The Power of Power Law: Asymmetry Enables Compositional Reasoning
The Power of Power Law: Asymmetry Enables Compositional Reasoning
幂律的力量:非对称性赋能组合推理
Abstract: Natural language data follows a power-law distribution, with most knowledge and skills appearing at very low frequency. While a common intuition suggests that reweighting or curating data towards a uniform distribution may help models better learn these long-tail skills, we find a counterintuitive result: across a wide range of compositional reasoning tasks, such as state tracking and multi-step arithmetic, training under power-law distributions consistently outperforms training under uniform distributions.
摘要: 自然语言数据遵循幂律分布,其中大部分知识和技能出现的频率极低。尽管一种常见的直觉认为,通过重加权或筛选数据使其趋向于均匀分布,可能有助于模型更好地学习这些长尾技能,但我们发现了一个反直觉的结果:在广泛的组合推理任务(如状态跟踪和多步算术)中,在幂律分布下进行训练的效果始终优于在均匀分布下进行训练。

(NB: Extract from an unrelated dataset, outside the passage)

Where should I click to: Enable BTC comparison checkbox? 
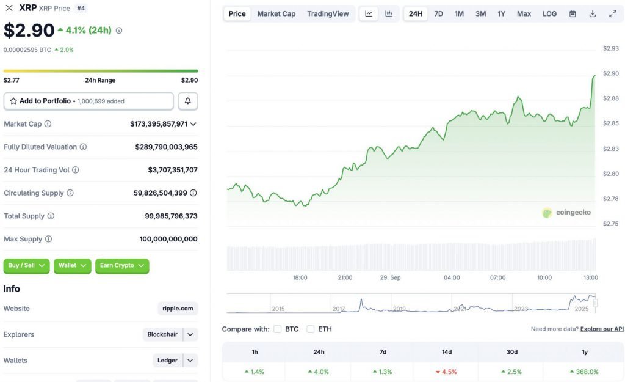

To understand this advantage, we introduce a minimalist skill-composition task and show that learning under a power-law distribution provably requires significantly less training data. Our theoretical analysis reveals that power law sampling induces a beneficial asymmetry that improves the pathological loss landscape, which enables models to first acquire high-frequency skill compositions with low data complexity, which in turn serves as a stepping stone to efficiently learn rare long-tailed skills.
为了理解这一优势,我们引入了一个极简的技能组合任务,并证明在幂律分布下学习所需的训练数据量显著更少。我们的理论分析表明,幂律采样诱导了一种有益的非对称性,改善了病态的损失函数地形(loss landscape),这使得模型能够以较低的数据复杂度先习得高频技能组合,进而将其作为垫脚石,高效地学习稀有的长尾技能。
Our results offer an alternative perspective on what constitutes an effective data distribution for training models.
我们的研究结果为“什么样的训练数据分布对模型训练最有效”这一问题提供了另一种视角。